A number of more recent critics have questioned the possibility of thinking machines by pointing to the irreducibly embodied and situational nature of human communication, in which intention, meaning-making, and striving play roles that are absent from the way AI systems—even those that improve themselves by means of machine learning—generate language. In a 2023 New York magazine article profiling Emily Bender, the computational linguist mentioned above, titled “You Are Not a Parrot,” Bender points out that language “is built on ‘people speaking to each other, working together to achieve a joint understanding. It’s a human-human interaction.’” The title of the New York profile comes from a 2021 paper that Bender co-authored with three others (two of them members of Google’s “Ethical AI” team who lost their jobs as a result), “On the Dangers of Stochastic Parrots: Can Large Language Models Be Too Big?”. Thanks to Bender and her co-authors, the expression “stochastic parrot” has become a widely used shorthand for the way language-generating AI systems operate: not by striving to put thought into words but, as we saw earlier, by a process of statistical inference in which they replicate patterns in the huge quantities of text on which they’ve been trained.

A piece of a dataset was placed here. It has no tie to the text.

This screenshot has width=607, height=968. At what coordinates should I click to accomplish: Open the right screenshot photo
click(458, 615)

The philosopher Alva Noë, in his essay “Rage Against the Machine,” has pointed out that human language-generation, unlike that of computers, involves elements of “resistance,” “irritation,” and “negotation”—negotiation not only with other speakers but with the meanings of words themselves, resulting, at times, in new or altered meanings, which in turn alter the speakers themselves.

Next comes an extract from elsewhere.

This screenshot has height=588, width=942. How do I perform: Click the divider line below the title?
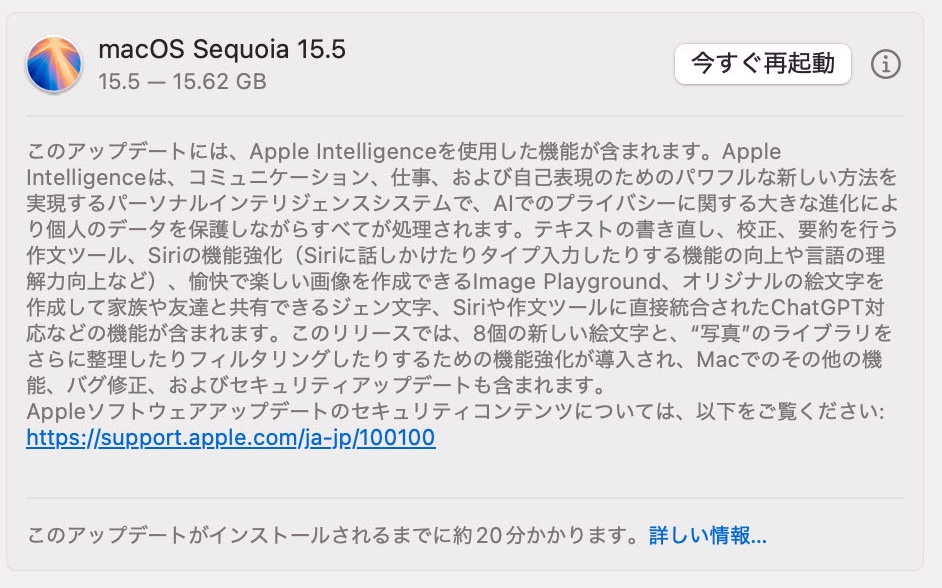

We don’t just talk, as it were, following the rules blindly. Talking is an issue for us, and the rules, such as they are, are up for grabs and in dispute. We always, inevitably, and from the beginning, are made to cope with how hard talking is, how liable we are to misunderstand each other, although most of the time this is undertaken matter-of-factly and without undue stress. To talk, almost inevitably, is to question word choice, to demand reformulation, repetition and repair. What do you mean? How can you say that? In this way, talking contains within it, from the start, and as one of its basic modes, the activities of criticism and reflection about talking, which end up changing the way we talk. We don’t just act, as it were, in the flow. Flow eludes us and, in its place, we know striving, argument and negotiation. And so we change language in using language; and that’s what a language is, a place of capture and release, engagement and criticism, a process. We can never factor out mere doing, skilfulness, habit – the sort of things machines are used effectively to simulate – from the ways these doings, engagements and skills are made new, transformed, through our very acts of doing them. These are entangled. This is a crucial lesson about the very shape of human cognition.

The question whether machines can think may seem too abstruse, too “philosophical,” to consider very long, especially in comparison to the many questions now circulating about how AI will likely affect the job market, the economy, education, and other aspects of daily life. But as we move ahead to consider, on the next page, AI Harms, keep in mind that some of the likely effects of AI are directly connected to claims about its capabilities, including the claim that it can replace humans in doing tasks that have traditionally been assumed to require a thinking human being.